Thompson is working with all facets of the Safeguard business, from the executive team to sales, accounting and administrative. After a year, Bradley said, the result is a “technology platform we can be proud of.” Safeguard is now doing internally what it has been advising customers to do for a while, he said. “It's made a huge difference for us.”  

Securadyne's Boethel is also hiring IT experts “with no experience in [physical] security whatsoever” to bring dedicated IT talent into his organization.

“You need all three: people, processes and technology to fulfill the [IT smarts] value proposition,” he said.

Noting that his 2-year-old company last year “grew 105 percent, 35 percent of which was organic,” Boethel said rapid growth can bring chaos. To ensure consistency across all offices, Securadyne in Q4 2013 formed a Program Management Office. Now, “no matter where we do business, we create a consistent experience,” he said.

Boethel called the PMO “a differentiator for us …[that] creates efficiencies in operations [and] transparency that helps us [analyze our business]." Ultimately, and most importantly, the PMO “will feed the bottom line,” he said.

Simopoulos said there's been a change in the decision makers Advance Technology is encountering. More often than not, it's a “25 or 26-year-old IT person reviewing our capabilities,” he said. The security director is still at the table, but it's the Millenial IT expert who's selecting the products/provider, Simopoulos said.

And these IT guys want to talk about IT on a high level, which can sometimes present a problem. “If your sales person can't discuss IT at that level, you better have an engineer sitting next to him and that's expensive,” Simopoulos said. The answer for Advance Technology has been “to invest in the sales force.”
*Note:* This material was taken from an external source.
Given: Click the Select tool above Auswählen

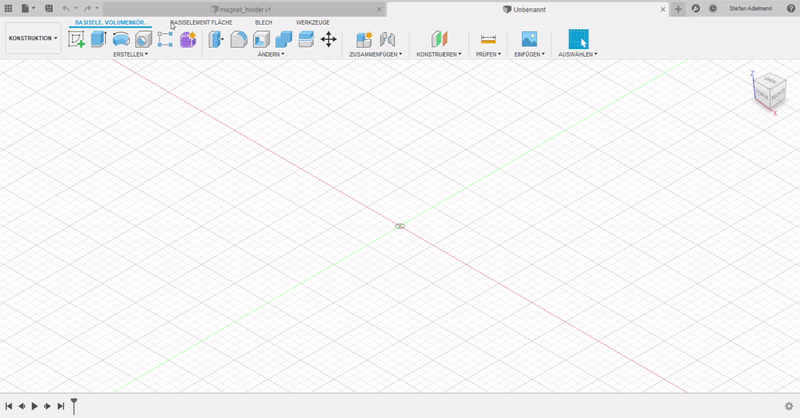Looking at the screenshot, I should [578, 40].
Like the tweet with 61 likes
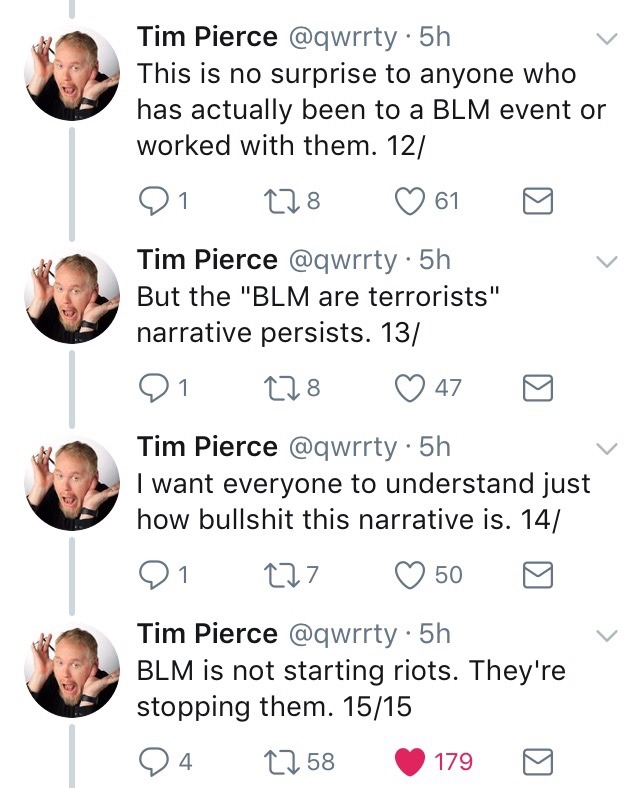 click(409, 201)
Simopoulos encouraged other integrators to “embrace IT, learn it, put it into your business and make sure all your team has it.”

To recruit new IT talent, Simopoulos has gone directly to local community colleges and universities. It's a plan that's worked out well for his company and he challenged all of the integrators in the room to take “one hour a quarter” and go to local colleges and talk to the students about the opportunities in physical security.